TASK DIRECTIONS
Return the lines of the material below word for word, from its first line up to and including the line that contains "Looking at the screenshot, I should (677, 215).".

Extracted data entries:
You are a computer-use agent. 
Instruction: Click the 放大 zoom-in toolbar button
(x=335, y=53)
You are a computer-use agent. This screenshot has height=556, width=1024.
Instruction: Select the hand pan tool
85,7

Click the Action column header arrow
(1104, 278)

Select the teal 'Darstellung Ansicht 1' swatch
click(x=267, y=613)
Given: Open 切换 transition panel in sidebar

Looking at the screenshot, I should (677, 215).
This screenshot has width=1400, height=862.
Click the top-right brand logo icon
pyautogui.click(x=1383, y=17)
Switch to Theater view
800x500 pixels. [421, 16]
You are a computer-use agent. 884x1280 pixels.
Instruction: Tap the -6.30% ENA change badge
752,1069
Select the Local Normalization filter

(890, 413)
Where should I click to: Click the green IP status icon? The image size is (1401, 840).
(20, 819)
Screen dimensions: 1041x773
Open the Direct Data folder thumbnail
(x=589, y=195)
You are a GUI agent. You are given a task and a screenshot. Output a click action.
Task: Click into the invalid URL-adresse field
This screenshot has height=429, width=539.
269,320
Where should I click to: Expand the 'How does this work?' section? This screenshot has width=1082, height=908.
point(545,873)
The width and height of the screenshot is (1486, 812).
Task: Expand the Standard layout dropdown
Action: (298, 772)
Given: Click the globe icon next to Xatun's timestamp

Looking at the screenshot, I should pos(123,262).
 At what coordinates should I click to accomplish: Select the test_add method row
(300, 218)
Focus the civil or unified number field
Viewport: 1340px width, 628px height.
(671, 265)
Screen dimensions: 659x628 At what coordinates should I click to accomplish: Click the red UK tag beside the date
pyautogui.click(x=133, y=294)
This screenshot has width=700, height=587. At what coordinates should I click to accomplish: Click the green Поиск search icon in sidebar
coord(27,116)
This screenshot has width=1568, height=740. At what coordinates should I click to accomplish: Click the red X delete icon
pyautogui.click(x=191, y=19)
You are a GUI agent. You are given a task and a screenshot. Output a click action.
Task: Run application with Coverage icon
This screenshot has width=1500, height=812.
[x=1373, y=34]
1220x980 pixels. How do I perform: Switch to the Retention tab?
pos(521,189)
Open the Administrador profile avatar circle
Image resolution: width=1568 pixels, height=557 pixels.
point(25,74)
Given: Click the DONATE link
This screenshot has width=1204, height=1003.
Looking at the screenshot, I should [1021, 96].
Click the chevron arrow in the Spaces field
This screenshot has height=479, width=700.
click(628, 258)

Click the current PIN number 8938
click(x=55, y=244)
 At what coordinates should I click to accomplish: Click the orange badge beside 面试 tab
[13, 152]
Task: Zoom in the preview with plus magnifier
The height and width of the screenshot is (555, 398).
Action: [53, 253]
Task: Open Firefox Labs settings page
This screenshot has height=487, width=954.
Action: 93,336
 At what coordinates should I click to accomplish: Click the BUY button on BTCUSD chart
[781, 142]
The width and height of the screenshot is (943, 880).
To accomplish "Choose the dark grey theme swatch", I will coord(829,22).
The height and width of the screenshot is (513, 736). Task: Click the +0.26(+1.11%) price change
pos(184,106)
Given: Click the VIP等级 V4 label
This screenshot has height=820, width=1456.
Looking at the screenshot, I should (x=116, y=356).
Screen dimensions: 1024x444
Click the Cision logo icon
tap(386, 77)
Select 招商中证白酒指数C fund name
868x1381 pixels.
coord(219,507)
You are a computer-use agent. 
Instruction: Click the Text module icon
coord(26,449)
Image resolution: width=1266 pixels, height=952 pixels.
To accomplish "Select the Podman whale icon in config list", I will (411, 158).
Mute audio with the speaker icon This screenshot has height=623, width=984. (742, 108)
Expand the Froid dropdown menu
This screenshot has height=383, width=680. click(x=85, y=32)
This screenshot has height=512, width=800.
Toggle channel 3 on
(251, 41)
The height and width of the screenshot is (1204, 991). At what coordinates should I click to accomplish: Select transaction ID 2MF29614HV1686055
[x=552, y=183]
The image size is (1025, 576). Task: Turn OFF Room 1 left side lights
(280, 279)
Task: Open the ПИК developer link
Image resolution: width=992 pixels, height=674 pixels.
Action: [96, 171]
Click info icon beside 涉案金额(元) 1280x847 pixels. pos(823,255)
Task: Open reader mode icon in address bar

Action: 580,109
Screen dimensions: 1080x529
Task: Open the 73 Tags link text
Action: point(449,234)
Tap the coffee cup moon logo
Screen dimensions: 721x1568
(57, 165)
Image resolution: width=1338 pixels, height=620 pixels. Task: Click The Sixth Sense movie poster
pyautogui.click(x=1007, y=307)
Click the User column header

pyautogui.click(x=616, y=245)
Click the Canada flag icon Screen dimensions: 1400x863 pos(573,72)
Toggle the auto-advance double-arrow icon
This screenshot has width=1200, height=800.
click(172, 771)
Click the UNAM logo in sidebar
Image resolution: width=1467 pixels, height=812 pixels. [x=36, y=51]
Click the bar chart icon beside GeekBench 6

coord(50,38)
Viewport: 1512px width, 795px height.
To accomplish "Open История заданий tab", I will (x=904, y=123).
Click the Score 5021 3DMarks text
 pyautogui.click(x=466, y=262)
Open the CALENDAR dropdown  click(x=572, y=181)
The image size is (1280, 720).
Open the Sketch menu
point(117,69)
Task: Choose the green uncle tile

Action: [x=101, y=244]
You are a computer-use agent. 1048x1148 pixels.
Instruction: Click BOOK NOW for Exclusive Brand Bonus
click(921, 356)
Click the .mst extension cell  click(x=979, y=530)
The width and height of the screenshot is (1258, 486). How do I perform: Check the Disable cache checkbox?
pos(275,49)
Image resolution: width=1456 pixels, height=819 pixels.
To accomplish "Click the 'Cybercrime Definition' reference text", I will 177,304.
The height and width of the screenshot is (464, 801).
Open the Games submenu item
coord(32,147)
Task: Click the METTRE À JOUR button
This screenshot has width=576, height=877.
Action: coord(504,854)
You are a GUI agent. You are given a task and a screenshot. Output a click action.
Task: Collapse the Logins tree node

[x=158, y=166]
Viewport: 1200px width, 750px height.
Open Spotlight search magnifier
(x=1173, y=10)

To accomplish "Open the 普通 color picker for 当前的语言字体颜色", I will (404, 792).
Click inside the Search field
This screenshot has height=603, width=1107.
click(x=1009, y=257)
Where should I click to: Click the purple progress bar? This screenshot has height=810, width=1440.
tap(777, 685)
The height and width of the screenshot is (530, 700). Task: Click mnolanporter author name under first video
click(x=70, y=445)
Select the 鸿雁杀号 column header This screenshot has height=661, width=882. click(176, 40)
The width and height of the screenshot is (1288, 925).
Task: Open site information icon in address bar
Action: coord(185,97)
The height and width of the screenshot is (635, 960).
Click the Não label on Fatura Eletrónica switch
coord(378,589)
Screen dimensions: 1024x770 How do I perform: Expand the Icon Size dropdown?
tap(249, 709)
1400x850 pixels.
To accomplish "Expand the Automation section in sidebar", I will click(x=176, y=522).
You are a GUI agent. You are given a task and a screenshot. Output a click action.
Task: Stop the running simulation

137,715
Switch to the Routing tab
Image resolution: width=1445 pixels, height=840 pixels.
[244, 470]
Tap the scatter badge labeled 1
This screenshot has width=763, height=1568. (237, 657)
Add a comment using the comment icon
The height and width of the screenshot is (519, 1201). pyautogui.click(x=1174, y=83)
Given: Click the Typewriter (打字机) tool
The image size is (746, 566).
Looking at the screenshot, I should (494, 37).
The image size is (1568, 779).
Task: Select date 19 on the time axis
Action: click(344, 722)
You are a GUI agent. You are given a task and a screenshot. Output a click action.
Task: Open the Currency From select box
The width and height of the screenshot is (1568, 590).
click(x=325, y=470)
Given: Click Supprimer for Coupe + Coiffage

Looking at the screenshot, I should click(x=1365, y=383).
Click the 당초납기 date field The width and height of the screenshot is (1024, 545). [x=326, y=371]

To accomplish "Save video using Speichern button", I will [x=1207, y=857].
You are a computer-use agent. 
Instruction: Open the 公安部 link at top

EXERCISE OUTPUT
You are a computer-use agent. 
Instruction: Click the 放大 zoom-in toolbar button
(x=335, y=53)
You are a computer-use agent. This screenshot has height=556, width=1024.
Instruction: Select the hand pan tool
85,7

Click the Action column header arrow
(1104, 278)

Select the teal 'Darstellung Ansicht 1' swatch
click(x=267, y=613)
Given: Open 切换 transition panel in sidebar

Looking at the screenshot, I should (677, 215).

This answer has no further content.